→ **Texte source**
########################################

Le tissage à l’origine de l’informatique ? (1)
Lors de ma visite au Musée des Tissus et des Arts décoratifs (Le génie (méconnu) de la Fabrique), j’ai été impressionné par les motifs des tissus, un domaine où je ne m’y connais vraiment pas grand chose. J’ai également été frappé par le fait de voir les prémisses de l’informatique avec des images en pixels et des machines à tisser programmées pour créer telle ou telle parure. L’informatique ne se résume pas à nos ordinateurs derniers cris, ses racines sont plus profondes que je ne pensais. Et pour comprendre les origines de l’informatique, il va falloir se pencher sur… le tissage !
Principe de tissage
A la base, le tissage n’est pas un truc de mémé rétro-ringard (tout comme le tricot) ! Il s’agit d’une technique permettant la réalisation d’un tissu par entrecroisement de fils de chaîne et de trame.
Les fils de chaîne se présentent dans le sens de la longueur d’un tissu et les fils de trame dans le sens de la largeur (ou laize). Dans le tissage manuel, la chaîne se sépare en deux ou plusieurs sections entre lesquelles s’insère la trame. Dans le tissage industriel, le même principe se complexifie.
Dans tous les cas, l’entrecroisement des fils de chaîne et de trame entre-eux permet d’obtenir différents aspects ou dessins : les armures. Rien à voir donc avec les armures de chevalier ou de samouraï ! Pour les plus curieux, sachez qu’il existe trois armures fondamentales en fonction de leur type d’entrecroisement : armure de serge, unie et satin. Mais ce n’est pas un cours de tissage alors, passons, passons.
Retenez quand même que le point de liage correspond au point d’intersection entre le fil de chaîne et le fil de trame.
- Quand un fil de trame passe au-dessous d’un fil de trame : c’est un pris.
- Quand un fil de trame passe au-dessus d’un fil de chaîne : c’est un laissé (ou sauté).
La mise en carte
La représentation graphique d’une armure est réalisée à partir d’une mise en carte. Celle-ci correspond à un papier quadrillé où les interlignes verticaux représentent les fils de chaîne et les interlignes horizontaux les fils de trame. Chaque pris est représenté par un carré plein. Le tout représente le motif sous forme de dessin. Voici un exemple de mise en carte pour la réalisation en tissu du portrait de Catherine II (1771) et le détail des carrés plus bas.

########################################

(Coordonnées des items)
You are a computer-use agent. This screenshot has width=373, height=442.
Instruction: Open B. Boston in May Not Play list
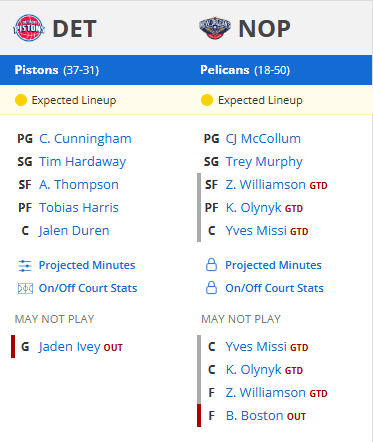click(255, 416)
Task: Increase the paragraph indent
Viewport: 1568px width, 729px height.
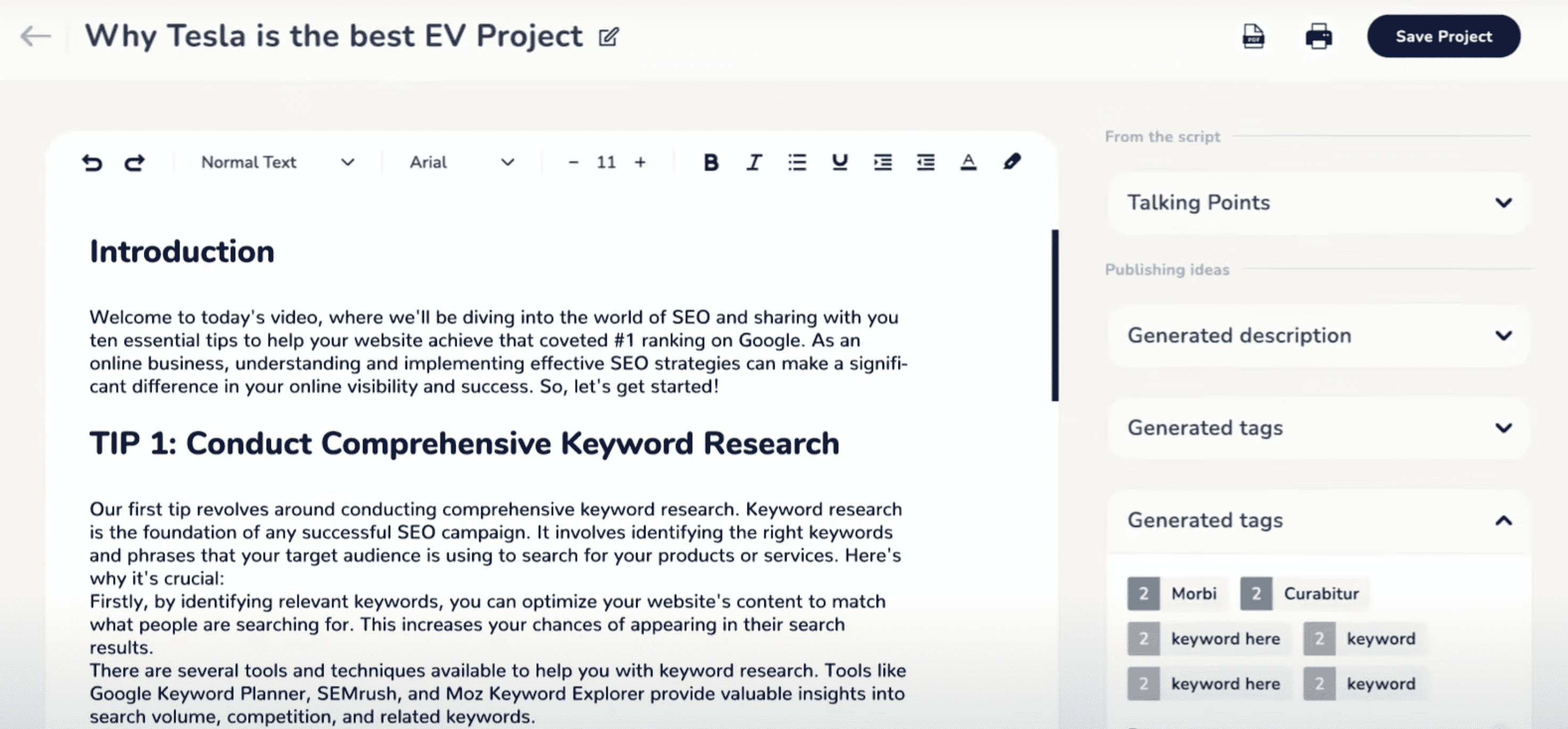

########################################

→ **Exercice proposé 1**
Répondez aux questions suivantes d'après le texte sur le tissage.
(a) Dans quel sens d'un tissu se présentent les fils de chaîne ?
(b) Quelles sont les trois armures fondamentales mentionnées ?
(c) Sur une mise en carte, que représentent les interlignes horizontaux ?
→ **Exercice proposé 2**
Prolongez le texte sur le tissage et les origines de l'informatique à partir de l'endroit où il s'arrête.

→ **Réponse rédigée 1**
(a) Les fils de chaîne se présentent dans le sens de la longueur du tissu.
(b) Les trois armures fondamentales sont l'armure de serge, l'armure unie et l'armure satin.
(c) Les interlignes horizontaux représentent les fils de trame.

→ **Réponse rédigée 2**
Tu ne trouves pas que ça fait penser à une image en pixel ? Cela m’a évoqué en tout cas ma première console Nintendo, les jeux 8 bits, la compression des images JPEG, les retouches Photoshop et j’en passe !
Principe du métier à tisser
Après le tissage à la main est arrivé le métier à tisser pour aller plus vite et augmenter la rentabilité. Il est composé de plusieurs parties :
- Une ensouple arrière qui porte les fils de chaîne en attente de tissage.
- Une ensouple avant qui enroule le tissu réalisé.
- Deux lames indépendantes (ou cadres) qui lèvent certains fils de chaîne pour ouvrir un passage au fil de trame.
- Une navette qui porte le fil de trame dans sa canette.
- Un peigne qui tasse le fil de trame après chaque passage de la navette.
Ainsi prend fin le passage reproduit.